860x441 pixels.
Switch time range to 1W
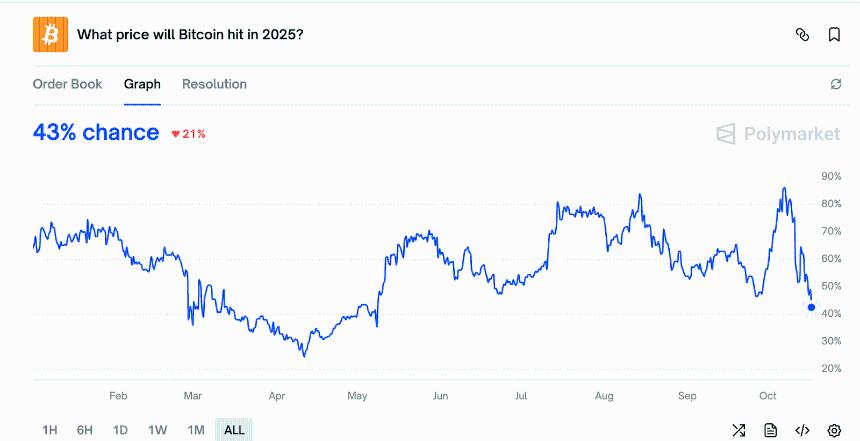pyautogui.click(x=157, y=430)
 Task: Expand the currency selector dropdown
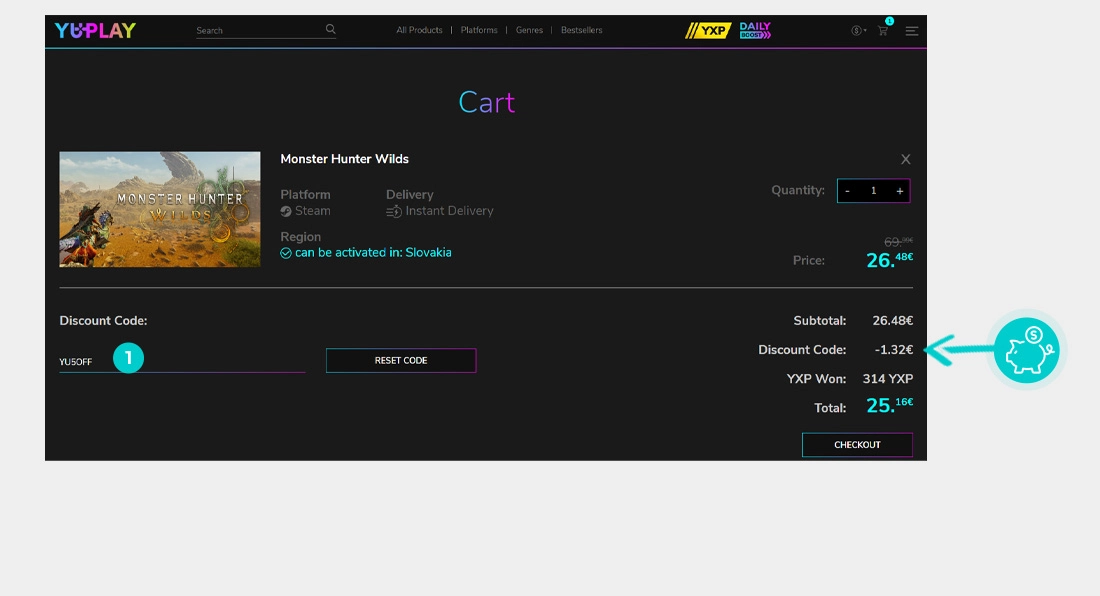[858, 31]
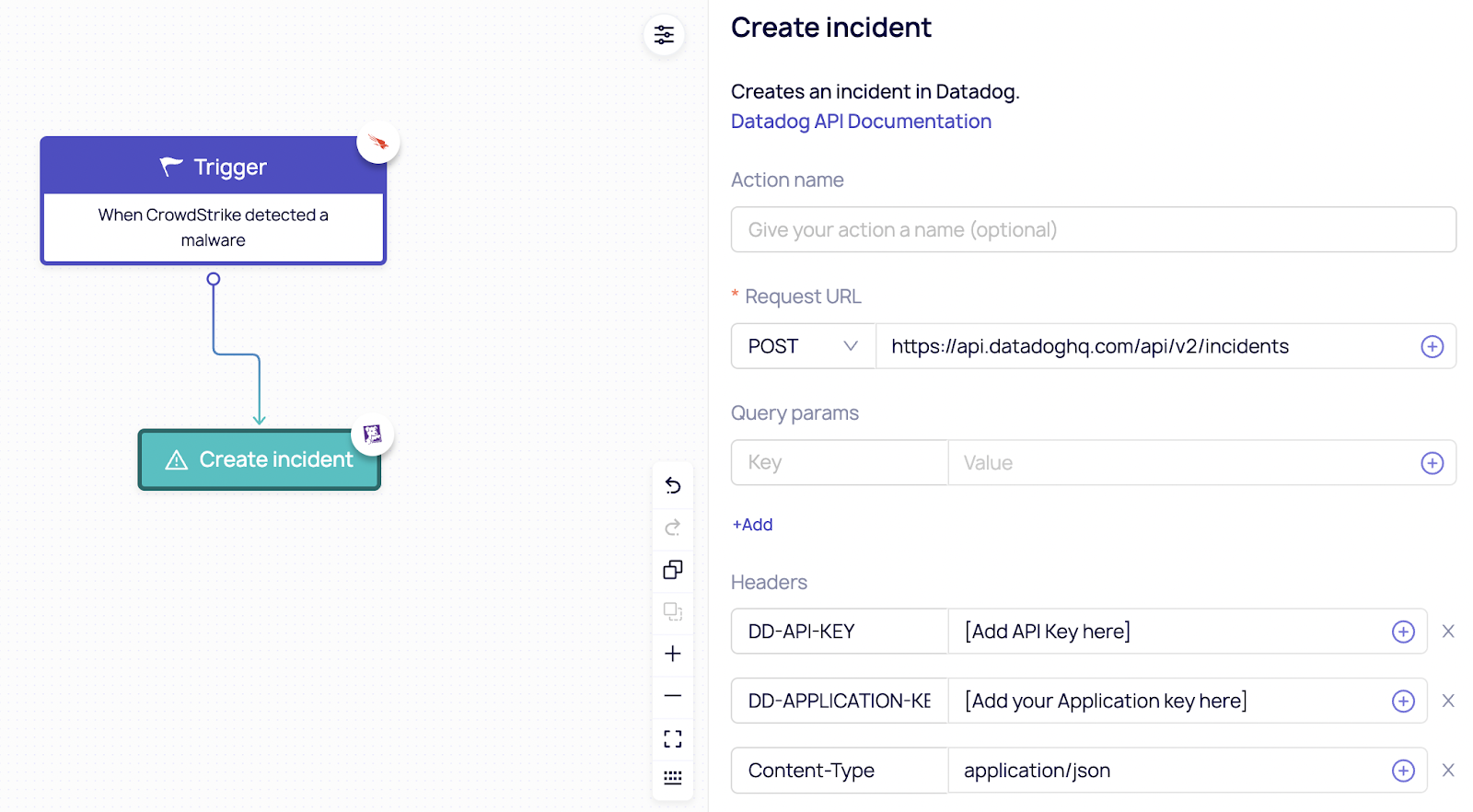Delete the Content-Type header row
Screen dimensions: 1473x812
(1448, 771)
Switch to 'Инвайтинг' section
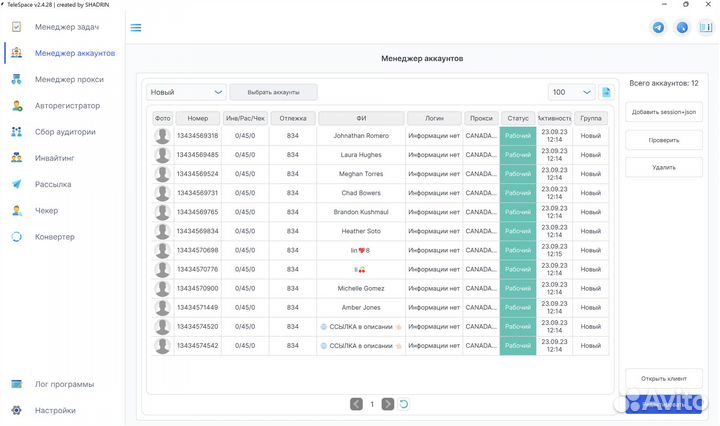Screen dimensions: 720x426 point(55,158)
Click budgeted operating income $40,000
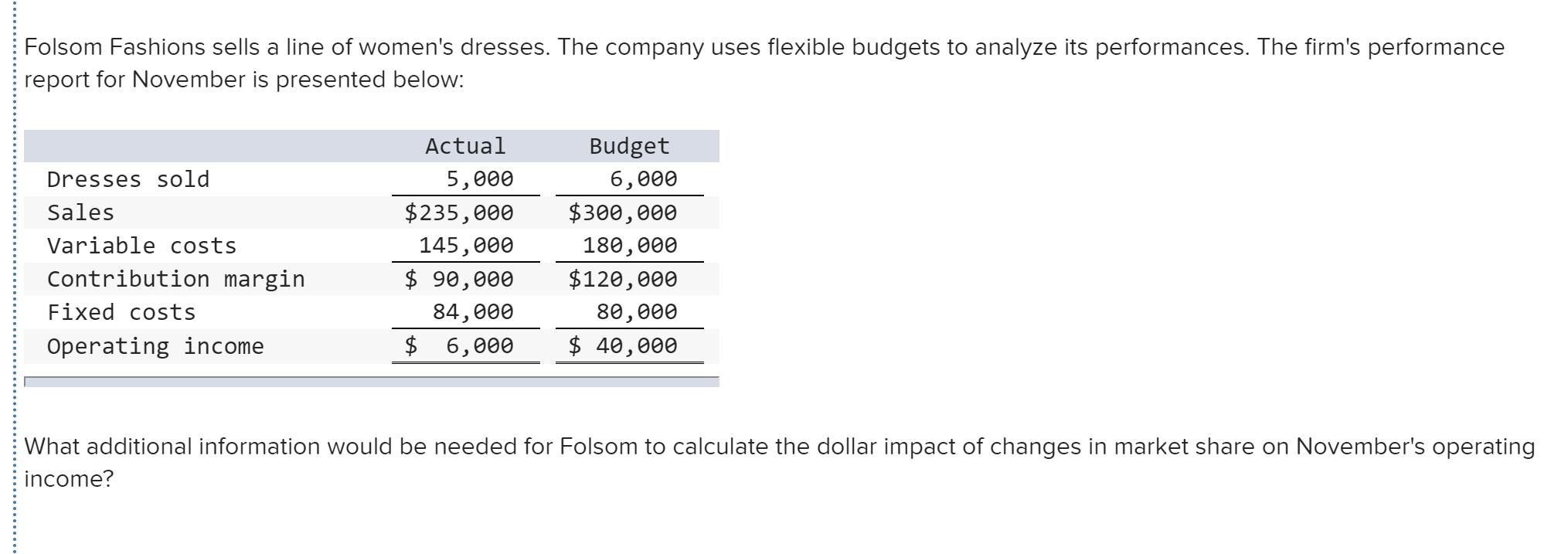The width and height of the screenshot is (1568, 554). coord(623,345)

## PROBLEM STATEMENT
Reproduce the material above, swapping each "Switch" for "Change" and changing nothing else. Leave out the pictures.

## OUTPUT
860x441 pixels.
Change time range to 1W
pyautogui.click(x=157, y=430)
 Task: Expand the currency selector dropdown
[858, 31]
Delete the Content-Type header row
Screen dimensions: 1473x812
(1448, 771)
Change to 'Инвайтинг' section
Screen dimensions: 720x426 point(55,158)
Click budgeted operating income $40,000
The width and height of the screenshot is (1568, 554). coord(623,345)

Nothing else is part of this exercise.